> **Provided data**:
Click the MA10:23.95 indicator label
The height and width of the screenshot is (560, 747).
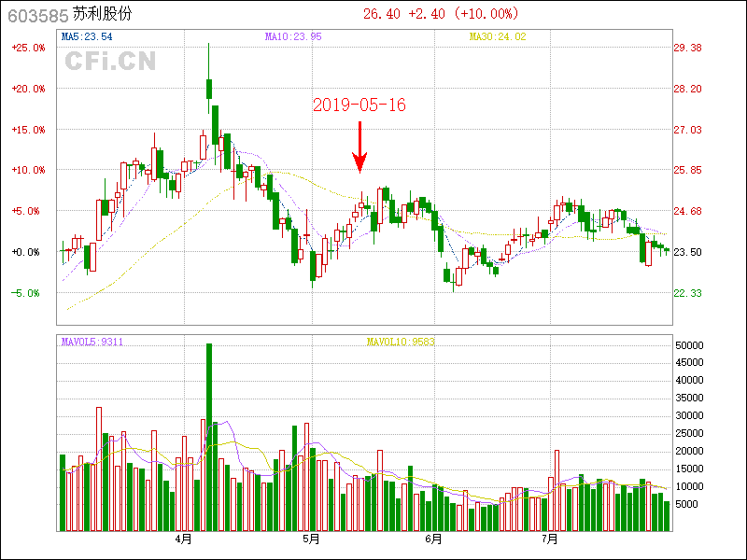293,37
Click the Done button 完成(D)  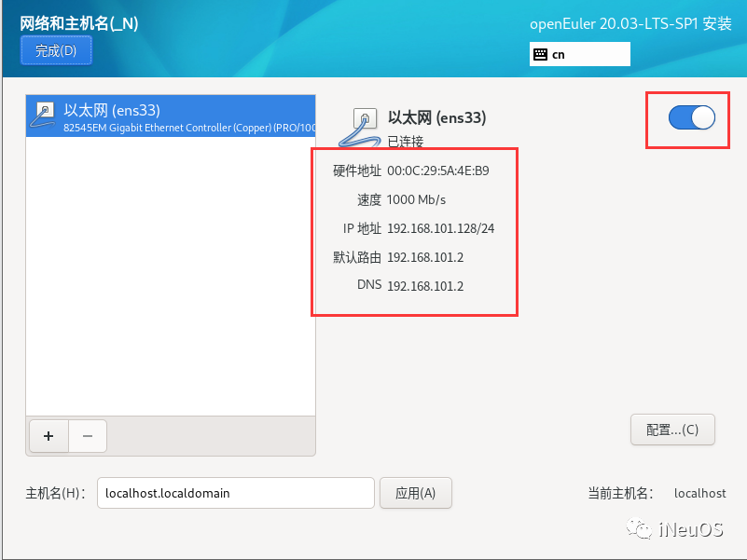point(56,50)
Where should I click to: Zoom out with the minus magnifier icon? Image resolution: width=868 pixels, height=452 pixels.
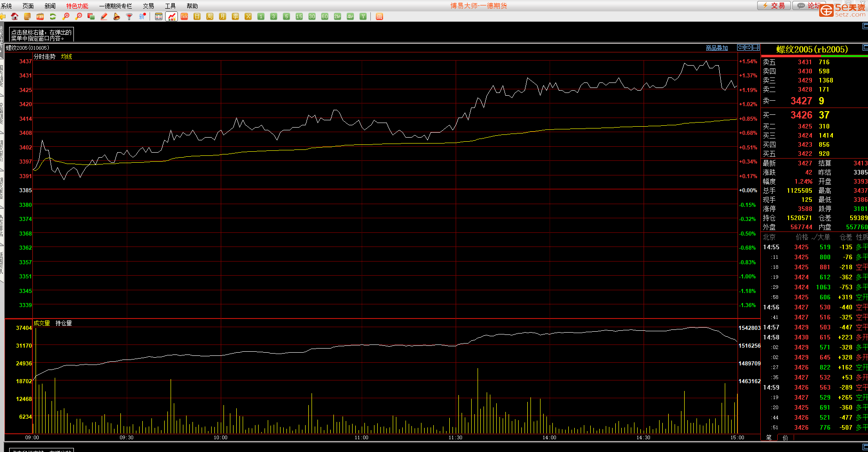tap(79, 16)
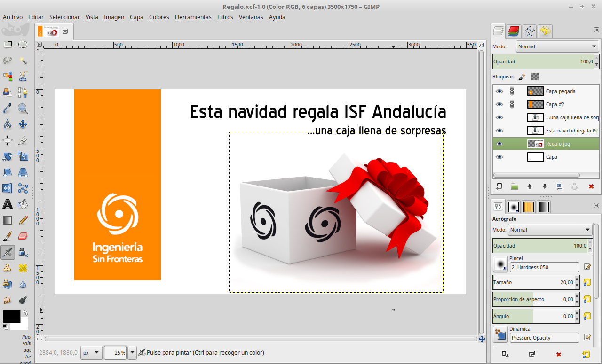Viewport: 602px width, 364px height.
Task: Open the px units dropdown
Action: (91, 352)
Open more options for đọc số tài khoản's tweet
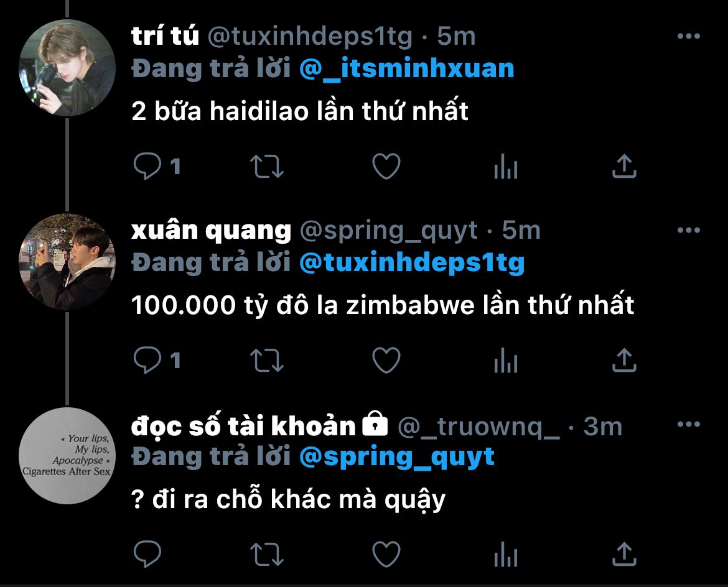The width and height of the screenshot is (728, 587). [x=689, y=424]

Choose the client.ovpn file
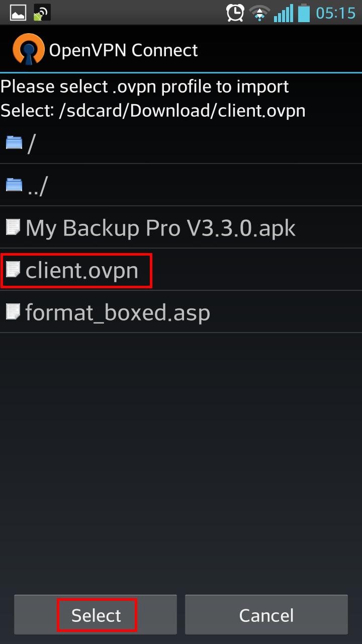181,270
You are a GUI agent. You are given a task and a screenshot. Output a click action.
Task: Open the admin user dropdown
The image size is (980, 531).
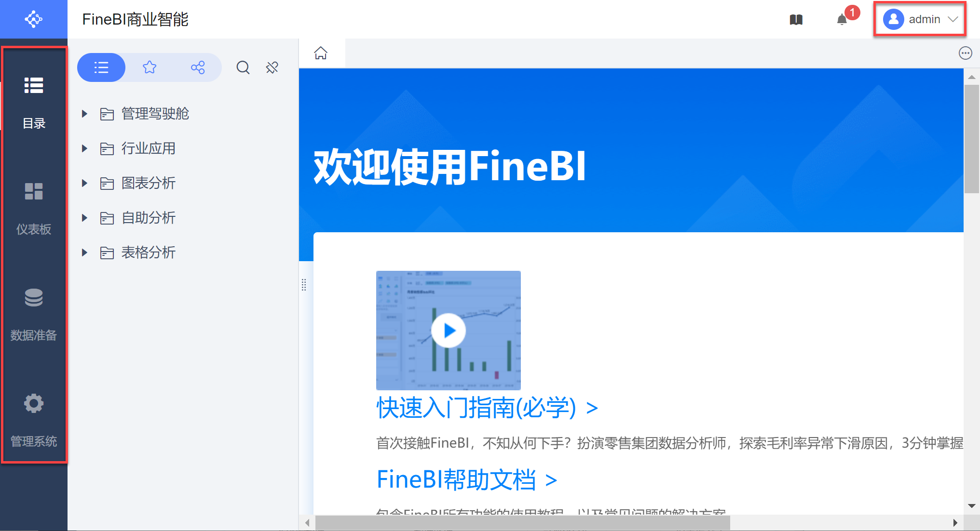click(x=920, y=19)
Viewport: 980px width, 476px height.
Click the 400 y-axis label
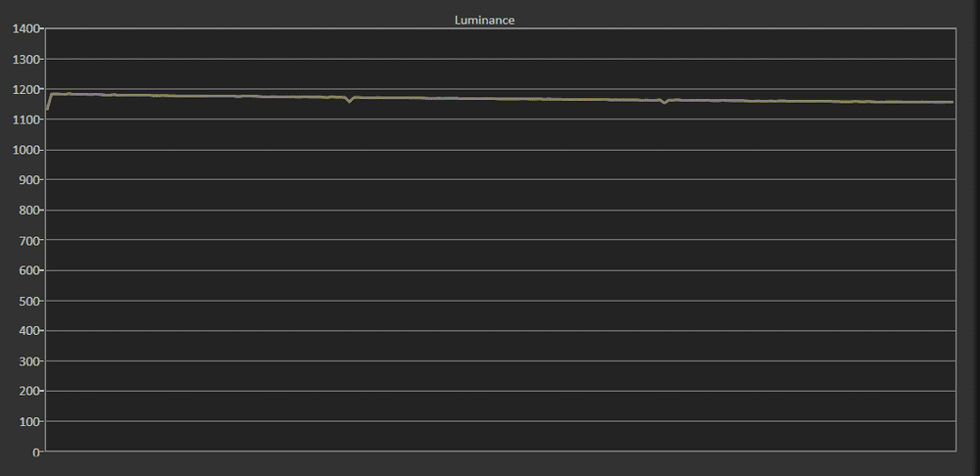(x=26, y=331)
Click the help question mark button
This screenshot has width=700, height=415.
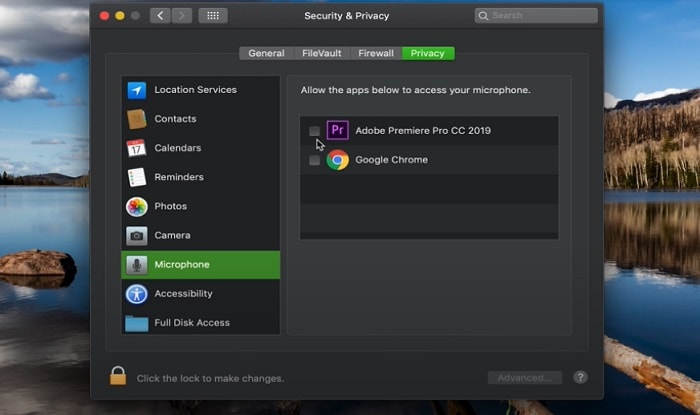580,378
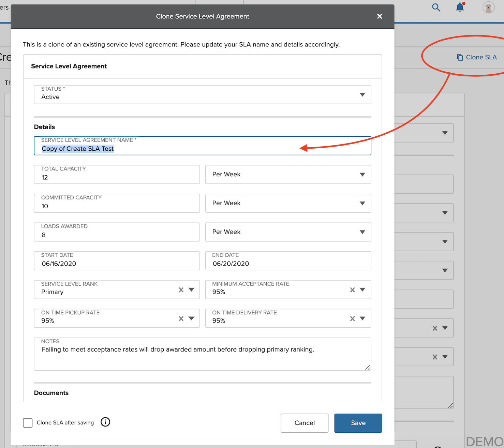The image size is (504, 448).
Task: Open the search magnifier icon
Action: tap(436, 7)
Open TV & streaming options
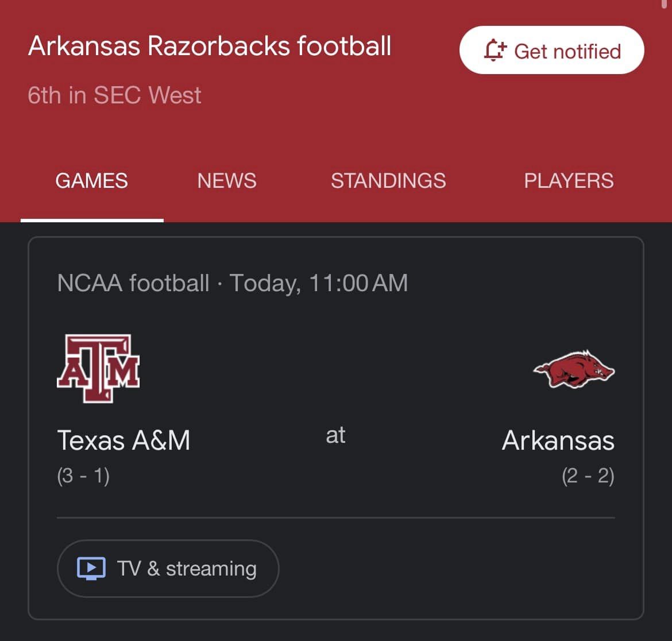 (x=168, y=569)
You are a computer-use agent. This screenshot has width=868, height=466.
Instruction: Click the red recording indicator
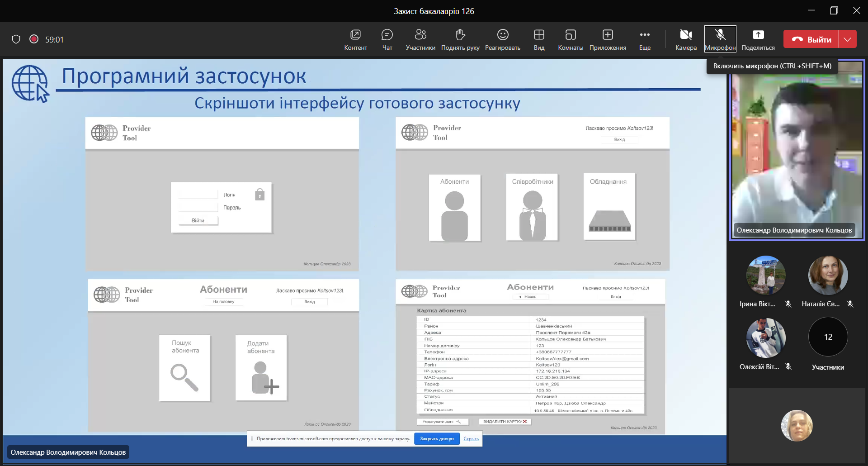34,39
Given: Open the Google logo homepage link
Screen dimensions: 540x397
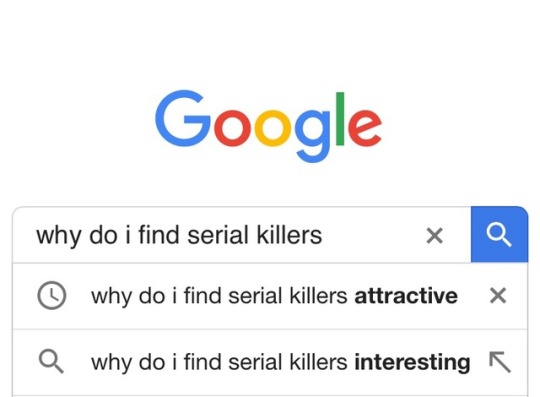Looking at the screenshot, I should tap(268, 126).
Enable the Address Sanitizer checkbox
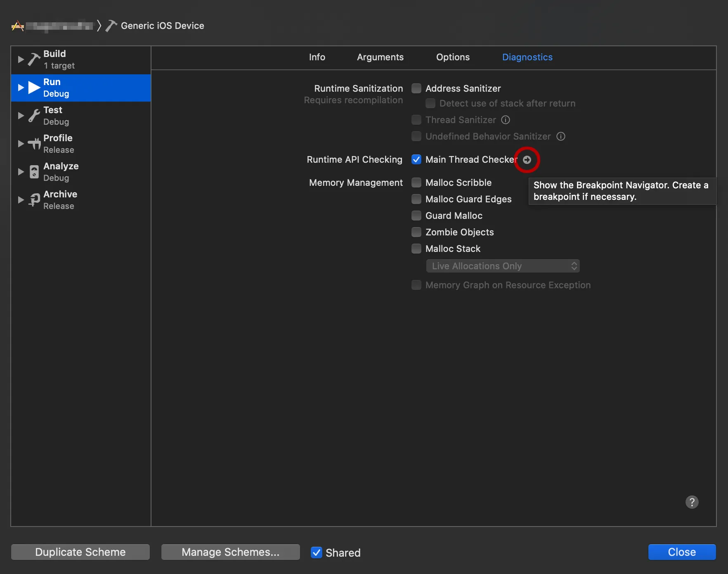The height and width of the screenshot is (574, 728). click(x=416, y=88)
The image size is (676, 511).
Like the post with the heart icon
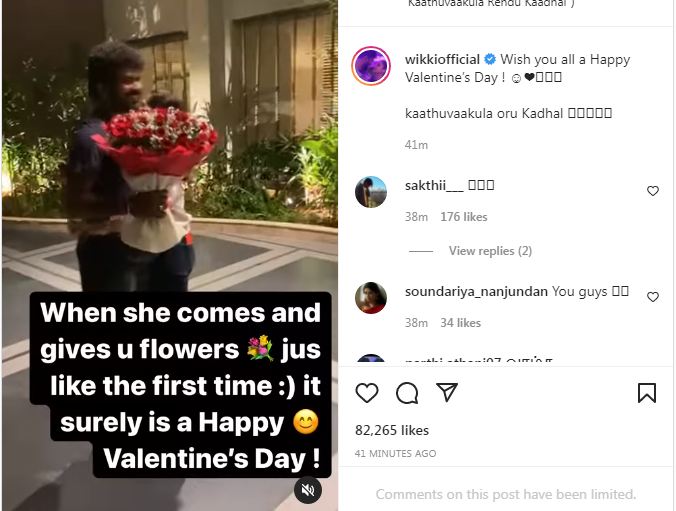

> **What the task asks**: Your answer must be exactly the lines from the one containing "Given: Open the Google logo homepage link" through the last line of the records above, both included, with every picture left out.

> **Result of the task**:
Given: Open the Google logo homepage link
Screen dimensions: 540x397
Looking at the screenshot, I should tap(268, 126).
Enable the Address Sanitizer checkbox
The height and width of the screenshot is (574, 728). click(x=416, y=88)
The image size is (676, 511).
Like the post with the heart icon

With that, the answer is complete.